-- START OF Records provided --

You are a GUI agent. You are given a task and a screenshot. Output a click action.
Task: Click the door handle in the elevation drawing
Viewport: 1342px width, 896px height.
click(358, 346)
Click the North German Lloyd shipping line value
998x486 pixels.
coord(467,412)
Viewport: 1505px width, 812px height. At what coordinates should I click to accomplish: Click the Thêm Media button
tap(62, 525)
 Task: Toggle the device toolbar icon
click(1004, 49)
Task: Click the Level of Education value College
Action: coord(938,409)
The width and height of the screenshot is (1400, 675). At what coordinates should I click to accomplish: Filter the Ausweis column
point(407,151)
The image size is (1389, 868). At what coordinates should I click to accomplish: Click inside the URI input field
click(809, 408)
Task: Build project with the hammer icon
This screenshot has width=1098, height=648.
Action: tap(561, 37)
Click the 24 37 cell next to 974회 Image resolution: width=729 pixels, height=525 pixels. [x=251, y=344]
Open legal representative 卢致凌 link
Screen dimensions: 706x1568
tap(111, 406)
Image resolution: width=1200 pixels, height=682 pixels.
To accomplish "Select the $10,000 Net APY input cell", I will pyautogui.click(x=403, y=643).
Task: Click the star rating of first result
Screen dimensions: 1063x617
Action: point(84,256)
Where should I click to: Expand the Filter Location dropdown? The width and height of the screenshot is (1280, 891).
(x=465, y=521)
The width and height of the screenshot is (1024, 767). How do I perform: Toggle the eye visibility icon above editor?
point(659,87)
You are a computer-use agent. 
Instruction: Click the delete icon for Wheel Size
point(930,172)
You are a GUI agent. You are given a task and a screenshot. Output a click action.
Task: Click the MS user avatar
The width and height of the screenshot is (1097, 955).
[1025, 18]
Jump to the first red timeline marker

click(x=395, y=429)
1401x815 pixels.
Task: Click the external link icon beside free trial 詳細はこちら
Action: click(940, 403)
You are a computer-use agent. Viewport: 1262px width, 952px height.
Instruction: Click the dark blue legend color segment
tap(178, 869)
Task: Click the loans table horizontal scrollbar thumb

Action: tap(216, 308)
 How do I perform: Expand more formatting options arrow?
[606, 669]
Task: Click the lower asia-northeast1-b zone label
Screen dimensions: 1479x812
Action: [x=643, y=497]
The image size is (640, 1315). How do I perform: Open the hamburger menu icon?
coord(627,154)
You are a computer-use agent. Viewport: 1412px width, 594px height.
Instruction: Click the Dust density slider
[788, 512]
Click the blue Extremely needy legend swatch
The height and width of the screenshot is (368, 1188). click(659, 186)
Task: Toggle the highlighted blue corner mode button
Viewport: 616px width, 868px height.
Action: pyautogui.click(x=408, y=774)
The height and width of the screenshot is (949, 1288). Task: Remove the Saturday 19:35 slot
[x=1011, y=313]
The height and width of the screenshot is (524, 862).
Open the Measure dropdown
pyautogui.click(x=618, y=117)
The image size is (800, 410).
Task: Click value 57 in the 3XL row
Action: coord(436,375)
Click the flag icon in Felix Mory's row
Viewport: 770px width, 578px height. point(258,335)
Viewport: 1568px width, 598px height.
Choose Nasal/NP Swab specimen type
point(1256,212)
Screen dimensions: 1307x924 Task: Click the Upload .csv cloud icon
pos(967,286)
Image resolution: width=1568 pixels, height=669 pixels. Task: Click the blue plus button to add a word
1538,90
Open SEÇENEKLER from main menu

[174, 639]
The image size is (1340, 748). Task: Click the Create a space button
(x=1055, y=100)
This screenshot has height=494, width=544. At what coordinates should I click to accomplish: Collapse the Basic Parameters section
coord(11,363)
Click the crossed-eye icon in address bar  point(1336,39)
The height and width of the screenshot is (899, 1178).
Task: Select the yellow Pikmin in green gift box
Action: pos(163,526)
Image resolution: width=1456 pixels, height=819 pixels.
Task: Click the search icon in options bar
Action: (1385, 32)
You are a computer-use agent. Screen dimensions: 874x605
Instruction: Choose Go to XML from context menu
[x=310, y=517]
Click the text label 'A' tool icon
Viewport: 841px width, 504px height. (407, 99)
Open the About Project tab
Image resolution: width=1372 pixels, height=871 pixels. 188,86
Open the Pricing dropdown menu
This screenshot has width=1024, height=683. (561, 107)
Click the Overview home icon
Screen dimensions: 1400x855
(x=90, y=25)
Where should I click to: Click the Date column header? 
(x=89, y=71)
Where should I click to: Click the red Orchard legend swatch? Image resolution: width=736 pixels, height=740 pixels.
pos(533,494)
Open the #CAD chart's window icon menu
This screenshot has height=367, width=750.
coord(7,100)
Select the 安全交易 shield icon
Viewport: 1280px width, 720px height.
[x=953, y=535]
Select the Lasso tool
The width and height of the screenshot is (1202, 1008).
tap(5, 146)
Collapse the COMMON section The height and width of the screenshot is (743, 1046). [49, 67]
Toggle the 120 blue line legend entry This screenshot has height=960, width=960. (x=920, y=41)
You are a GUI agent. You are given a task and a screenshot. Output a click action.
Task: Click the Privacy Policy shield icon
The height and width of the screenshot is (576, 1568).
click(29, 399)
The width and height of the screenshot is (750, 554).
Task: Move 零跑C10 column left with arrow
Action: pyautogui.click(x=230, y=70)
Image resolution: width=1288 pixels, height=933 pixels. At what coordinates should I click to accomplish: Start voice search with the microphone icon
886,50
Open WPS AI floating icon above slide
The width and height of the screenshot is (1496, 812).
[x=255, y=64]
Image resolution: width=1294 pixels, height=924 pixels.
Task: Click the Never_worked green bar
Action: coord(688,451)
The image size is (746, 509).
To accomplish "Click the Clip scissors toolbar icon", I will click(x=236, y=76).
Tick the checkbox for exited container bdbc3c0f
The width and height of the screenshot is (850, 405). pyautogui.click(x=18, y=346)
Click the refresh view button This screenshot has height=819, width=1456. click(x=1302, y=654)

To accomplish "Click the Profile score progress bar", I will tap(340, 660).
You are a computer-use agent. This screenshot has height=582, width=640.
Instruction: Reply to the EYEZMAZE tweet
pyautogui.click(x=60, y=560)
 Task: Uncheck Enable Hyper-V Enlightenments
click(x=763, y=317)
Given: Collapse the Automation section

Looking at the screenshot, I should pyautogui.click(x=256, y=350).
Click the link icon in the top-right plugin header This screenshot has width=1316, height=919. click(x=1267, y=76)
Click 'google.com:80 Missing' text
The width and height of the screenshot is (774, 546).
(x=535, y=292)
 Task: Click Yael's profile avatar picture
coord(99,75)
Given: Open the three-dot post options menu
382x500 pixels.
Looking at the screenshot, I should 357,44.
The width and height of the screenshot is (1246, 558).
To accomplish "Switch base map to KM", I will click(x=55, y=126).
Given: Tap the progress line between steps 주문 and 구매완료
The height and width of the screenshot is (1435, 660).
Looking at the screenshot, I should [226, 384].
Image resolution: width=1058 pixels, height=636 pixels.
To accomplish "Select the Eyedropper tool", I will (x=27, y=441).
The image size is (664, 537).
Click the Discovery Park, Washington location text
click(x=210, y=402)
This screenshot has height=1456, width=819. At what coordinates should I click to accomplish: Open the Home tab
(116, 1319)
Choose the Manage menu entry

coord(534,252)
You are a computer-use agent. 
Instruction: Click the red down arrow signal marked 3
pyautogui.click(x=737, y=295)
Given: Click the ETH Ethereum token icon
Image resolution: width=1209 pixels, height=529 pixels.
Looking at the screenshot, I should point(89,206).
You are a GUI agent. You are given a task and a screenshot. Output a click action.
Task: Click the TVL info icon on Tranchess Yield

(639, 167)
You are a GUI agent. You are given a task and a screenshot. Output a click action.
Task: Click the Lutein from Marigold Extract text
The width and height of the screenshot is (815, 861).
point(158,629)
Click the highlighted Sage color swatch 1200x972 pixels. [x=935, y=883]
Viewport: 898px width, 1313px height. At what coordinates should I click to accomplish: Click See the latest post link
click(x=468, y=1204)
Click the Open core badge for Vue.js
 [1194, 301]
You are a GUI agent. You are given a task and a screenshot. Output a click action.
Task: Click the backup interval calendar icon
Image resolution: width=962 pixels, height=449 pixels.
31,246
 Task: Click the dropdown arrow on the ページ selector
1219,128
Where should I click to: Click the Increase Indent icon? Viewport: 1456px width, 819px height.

-- END OF Records provided --

### Description of the task
Turn the stretch of lines from the one containing "Viewport: 1505px width, 812px" through the one containing "Action: coord(938,409)" into a numbered list, leaving out any blank lines.

### Output for this task
1. Viewport: 1505px width, 812px height. At what coordinates should I click to accomplish: Click the Thêm Media button
2. tap(62, 525)
3.  Task: Toggle the device toolbar icon
4. click(1004, 49)
5. Task: Click the Level of Education value College
6. Action: coord(938,409)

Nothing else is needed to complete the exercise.